Book Read Free

Spoken from the Heart

Page 31

by Laura Bush


  By late May, St. Petersburg is light late into the night. Sundown is just before 11:00 p.m. At 9:15, the sky was still ablaze as we boarded a boat to cruise with the Putins along the Neva River. We dined on caviar as the sun slipped toward the western horizon on one side and the moon rose in the east. George looked at me and said, "Bushie, you are in Heaven." The translator immediately repeated it to the Putins, who gasped with pleasure.

  We said good night after a barrage of fireworks.

  The next morning, we toured the Kazan Cathedral, Russia's adaptation of the Basilica of St. Peter's in Rome and a monument to the Russian defeat of Napoleon in 1812, when captured French banners were placed in the cathedral. Inside the main basilica, there were no chairs. Worshipers stand as priests in long, flowing robes chant the liturgy. Under the Communists, the Kazan Cathedral had housed a museum of "History of Religion and Atheism." The museum remains, but the word "atheism" has been scrubbed away. From there, we made our way to the Grand Choral Synagogue, the second largest synagogue in all of Europe. It was built in the 1880s, with a special permit from the czar. Only select Jews, those with specific trades or advanced degrees, or those who had served in the military, were allowed to reside in St. Petersburg, and the synagogue's builders were told that they could not construct their place of worship near any churches or within view of any roads ever traveled by the czars.

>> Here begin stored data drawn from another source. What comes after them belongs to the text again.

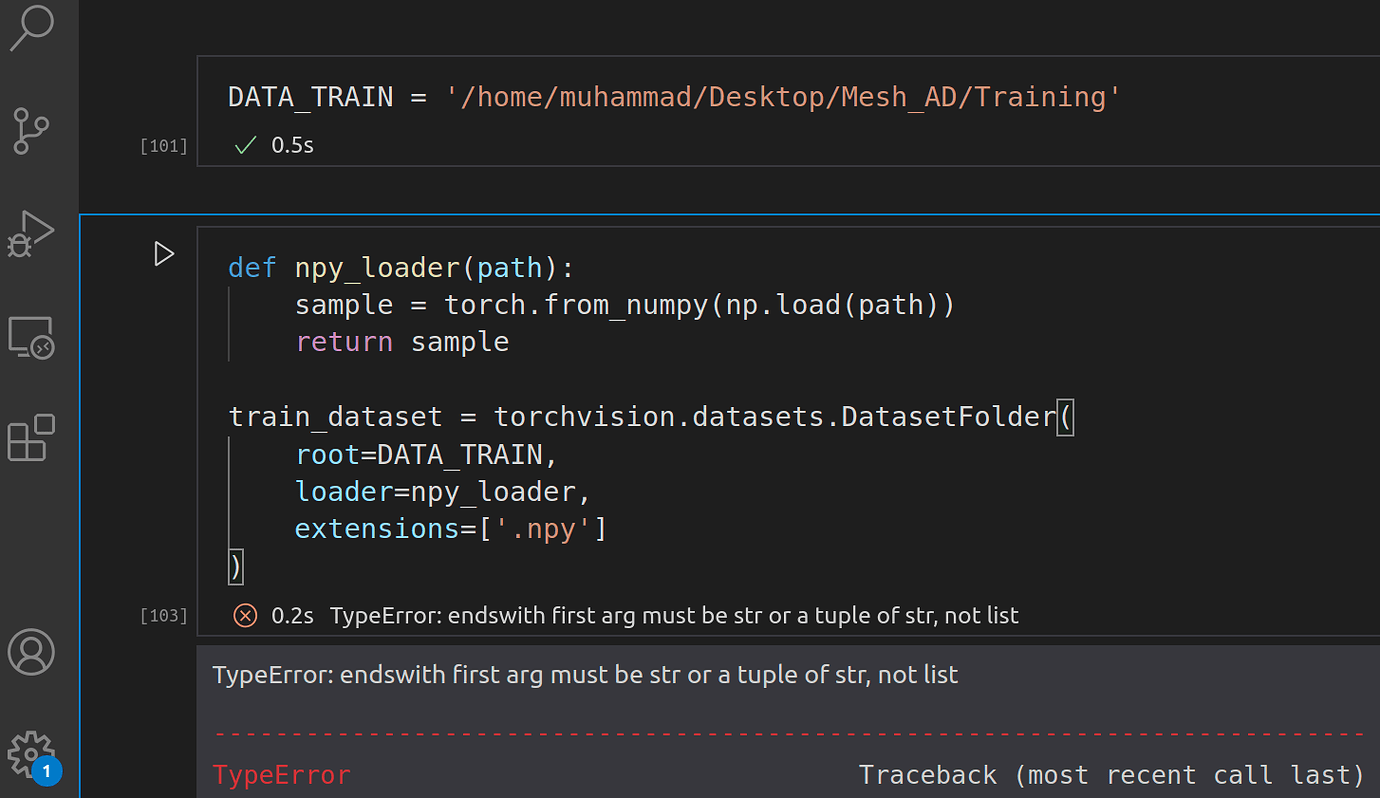The image size is (1380, 798).
Task: Click the root=DATA_TRAIN argument line
Action: [423, 454]
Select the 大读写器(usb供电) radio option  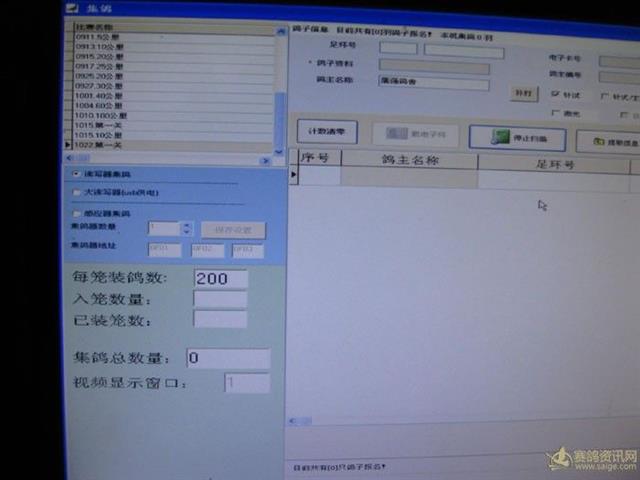click(77, 192)
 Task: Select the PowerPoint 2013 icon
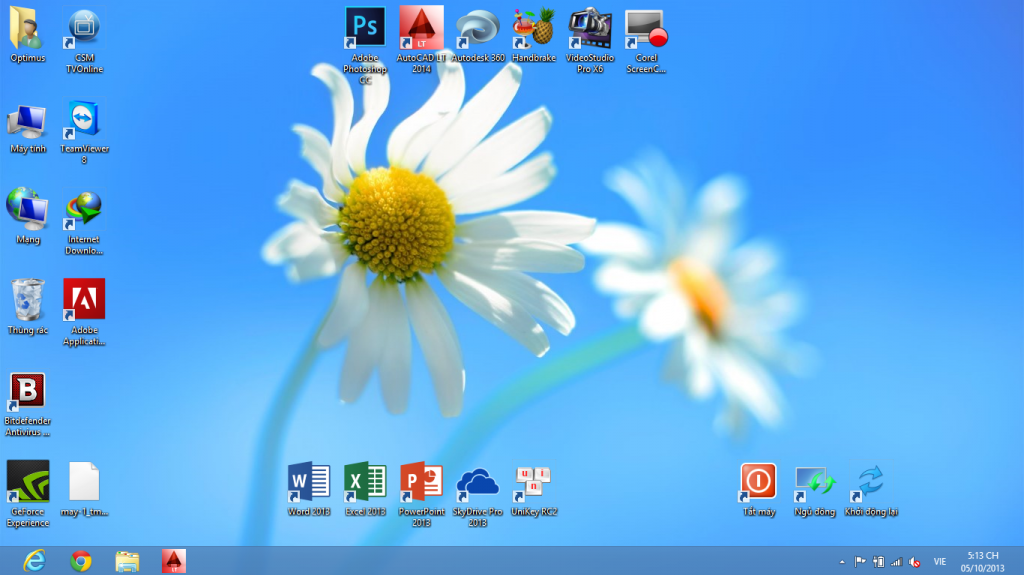(x=421, y=481)
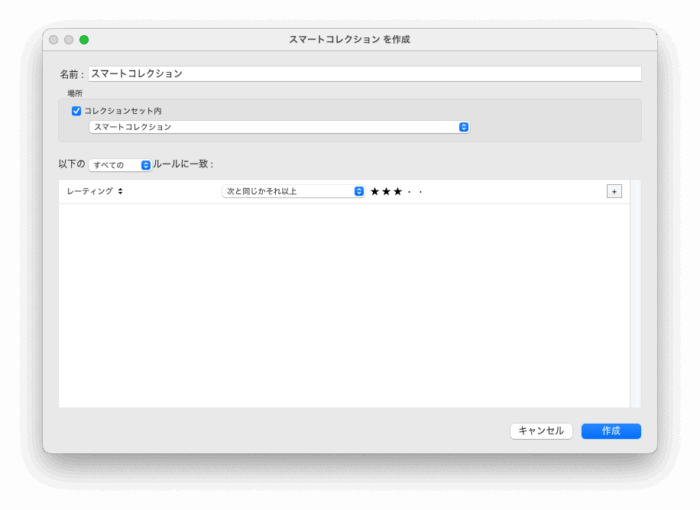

  The Putins hosted a farewell tea for us at the Russian Museum. George walked into the room where elegant tables were laden with trays of pastries and coffee samovars had been meticulously arranged. He turned to Vladimir and asked, "Are we going to eat this food or just look at it?" The Russian leader answered, with a twinkle in his eye, "This is a museum." Everyone in the room burst out laughing.

  I did not go with George to the G8 Summit in June. It was held atop a mountain outside of Calgary, Canada, enveloped in a security bubble so tight that spouses were not invited. In Washington, my Secret Service detail would no longer allow me to go for a walk outside the White House grounds, which I had done early on some mornings. Camouflaged in a baseball cap and sunglasses, I would traverse the gravel paths crossing the National Mall or the canal in Georgetown. But now I was to walk on White House grounds. It was ironic that as we hosted an official event in honor of the two hundredth anniversary of the great western explorers Lewis and Clark, my own physical space was shrinking.

  Amid the uncertainty, we treasured the simplicity of our family life. For the girls' twentieth birthday the previous November, we had suggested that they invite twenty friends to Camp David for the weekend. George devised contests for the guests, including tennis, basketball, and bowling for the boys, and we put a karaoke machine in the main lodge so the kids would have fun activities all weekend. The girls stayed with us for holidays, breaks, and even some weekends, and I talked to my daughters on the phone almost every other day when I was home. On foreign trips, when they could accompany me, I found them to be wonderful companions. I looked forward to long flights and the hours of transatlantic mother-daughter time, chatting about friends and boyfriends, and whatever they found interesting. Echoing my path, Jenna was studying English and writing at Texas, while Barbara had chosen humanities at Yale.

  In our own lives, George remained the biggest homebody known to man. When either one of us traveled around the country, we always tried to make it a day trip, flying out at the crack of dawn and returning home in time to eat dinner side by side. Except for solo visits overseas, we seldom spent a night apart. Many evenings we had quiet dinners, just the two of us, in the residence. We spoke about our daughters, about baseball in the summer, about family, and about friends.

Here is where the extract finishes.